• [Written request] Please copy all of the data below word for word, line by line, without changing anything.

>> BEGIN Dataset content

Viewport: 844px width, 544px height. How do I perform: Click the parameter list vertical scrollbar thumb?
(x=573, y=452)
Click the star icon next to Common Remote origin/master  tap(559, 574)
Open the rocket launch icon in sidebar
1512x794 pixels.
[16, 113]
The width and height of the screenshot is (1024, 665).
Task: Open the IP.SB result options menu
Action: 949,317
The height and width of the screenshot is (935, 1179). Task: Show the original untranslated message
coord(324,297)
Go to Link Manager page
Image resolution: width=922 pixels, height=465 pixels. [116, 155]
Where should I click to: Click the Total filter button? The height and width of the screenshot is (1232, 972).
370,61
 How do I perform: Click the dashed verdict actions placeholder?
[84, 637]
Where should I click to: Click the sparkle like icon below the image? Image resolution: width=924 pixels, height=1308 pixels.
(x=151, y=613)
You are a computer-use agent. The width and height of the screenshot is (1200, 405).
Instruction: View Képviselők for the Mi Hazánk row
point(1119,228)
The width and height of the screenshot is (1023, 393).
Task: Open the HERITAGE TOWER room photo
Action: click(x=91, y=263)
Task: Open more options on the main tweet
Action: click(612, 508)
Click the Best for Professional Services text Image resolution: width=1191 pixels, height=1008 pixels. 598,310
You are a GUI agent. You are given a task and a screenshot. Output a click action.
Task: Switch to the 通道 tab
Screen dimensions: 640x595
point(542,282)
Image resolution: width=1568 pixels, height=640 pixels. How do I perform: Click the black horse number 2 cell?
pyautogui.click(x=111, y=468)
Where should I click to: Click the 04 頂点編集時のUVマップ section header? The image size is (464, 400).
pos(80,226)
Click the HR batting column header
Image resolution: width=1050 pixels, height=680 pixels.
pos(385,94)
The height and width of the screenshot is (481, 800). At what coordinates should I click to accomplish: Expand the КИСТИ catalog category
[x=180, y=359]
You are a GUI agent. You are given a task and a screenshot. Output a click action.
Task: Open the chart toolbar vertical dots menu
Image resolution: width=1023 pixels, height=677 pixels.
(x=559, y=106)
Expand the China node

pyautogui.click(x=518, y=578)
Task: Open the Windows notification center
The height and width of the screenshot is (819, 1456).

>> END Dataset content

• [Task response]
Viewport: 844px width, 544px height. How do I perform: Click the parameter list vertical scrollbar thumb?
(x=573, y=452)
Click the star icon next to Common Remote origin/master  tap(559, 574)
Open the rocket launch icon in sidebar
1512x794 pixels.
[16, 113]
The width and height of the screenshot is (1024, 665).
Task: Open the IP.SB result options menu
Action: 949,317
The height and width of the screenshot is (935, 1179). Task: Show the original untranslated message
coord(324,297)
Go to Link Manager page
Image resolution: width=922 pixels, height=465 pixels. [116, 155]
Where should I click to: Click the Total filter button? The height and width of the screenshot is (1232, 972).
370,61
 How do I perform: Click the dashed verdict actions placeholder?
[84, 637]
Where should I click to: Click the sparkle like icon below the image? Image resolution: width=924 pixels, height=1308 pixels.
(x=151, y=613)
You are a computer-use agent. The width and height of the screenshot is (1200, 405).
Instruction: View Képviselők for the Mi Hazánk row
point(1119,228)
The width and height of the screenshot is (1023, 393).
Task: Open the HERITAGE TOWER room photo
Action: click(x=91, y=263)
Task: Open more options on the main tweet
Action: click(612, 508)
Click the Best for Professional Services text Image resolution: width=1191 pixels, height=1008 pixels. 598,310
You are a GUI agent. You are given a task and a screenshot. Output a click action.
Task: Switch to the 通道 tab
Screen dimensions: 640x595
point(542,282)
Image resolution: width=1568 pixels, height=640 pixels. How do I perform: Click the black horse number 2 cell?
pyautogui.click(x=111, y=468)
Where should I click to: Click the 04 頂点編集時のUVマップ section header? The image size is (464, 400).
pos(80,226)
Click the HR batting column header
Image resolution: width=1050 pixels, height=680 pixels.
pos(385,94)
The height and width of the screenshot is (481, 800). At what coordinates should I click to accomplish: Expand the КИСТИ catalog category
[x=180, y=359]
You are a GUI agent. You are given a task and a screenshot. Output a click action.
Task: Open the chart toolbar vertical dots menu
Image resolution: width=1023 pixels, height=677 pixels.
(x=559, y=106)
Expand the China node

pyautogui.click(x=518, y=578)
Task: Open the Windows notification center
The height and width of the screenshot is (819, 1456).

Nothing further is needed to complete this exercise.